Written instruction
Duplicate the following rows verbatim, starting with the line that contains "Given: Clear search text with the X icon" and continuing through the line that contains "Action: [x=515, y=337]", with both of those lines included.

Record set
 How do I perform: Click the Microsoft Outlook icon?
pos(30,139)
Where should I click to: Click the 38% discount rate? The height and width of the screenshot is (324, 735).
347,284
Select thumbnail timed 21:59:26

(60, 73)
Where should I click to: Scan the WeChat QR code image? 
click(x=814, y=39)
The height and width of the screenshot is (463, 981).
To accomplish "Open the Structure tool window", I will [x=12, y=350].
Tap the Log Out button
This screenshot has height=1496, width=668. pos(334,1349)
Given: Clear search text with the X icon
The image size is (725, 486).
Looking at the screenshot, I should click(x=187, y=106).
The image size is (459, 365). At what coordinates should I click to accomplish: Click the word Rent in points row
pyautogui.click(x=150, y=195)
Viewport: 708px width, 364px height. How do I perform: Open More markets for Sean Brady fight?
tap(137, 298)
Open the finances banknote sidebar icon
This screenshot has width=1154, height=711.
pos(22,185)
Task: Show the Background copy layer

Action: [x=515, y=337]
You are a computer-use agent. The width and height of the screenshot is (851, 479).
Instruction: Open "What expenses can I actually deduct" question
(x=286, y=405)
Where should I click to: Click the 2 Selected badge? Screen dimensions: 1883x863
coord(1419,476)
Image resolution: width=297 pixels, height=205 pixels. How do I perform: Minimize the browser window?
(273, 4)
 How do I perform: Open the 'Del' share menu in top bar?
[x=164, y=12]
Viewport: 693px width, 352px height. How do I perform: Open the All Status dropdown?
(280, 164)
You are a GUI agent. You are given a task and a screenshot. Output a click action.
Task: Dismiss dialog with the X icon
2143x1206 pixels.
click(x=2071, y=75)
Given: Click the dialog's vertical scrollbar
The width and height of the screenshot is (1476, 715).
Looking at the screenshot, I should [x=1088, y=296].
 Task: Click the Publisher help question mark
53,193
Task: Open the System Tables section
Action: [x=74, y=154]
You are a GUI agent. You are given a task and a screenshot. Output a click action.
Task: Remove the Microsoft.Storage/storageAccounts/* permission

Complete answer
Given: Clear search text with the X icon
The image size is (725, 486).
Looking at the screenshot, I should click(x=187, y=106).
The image size is (459, 365). At what coordinates should I click to accomplish: Click the word Rent in points row
pyautogui.click(x=150, y=195)
Viewport: 708px width, 364px height. How do I perform: Open More markets for Sean Brady fight?
tap(137, 298)
Open the finances banknote sidebar icon
This screenshot has width=1154, height=711.
pos(22,185)
Task: Show the Background copy layer

Action: [x=515, y=337]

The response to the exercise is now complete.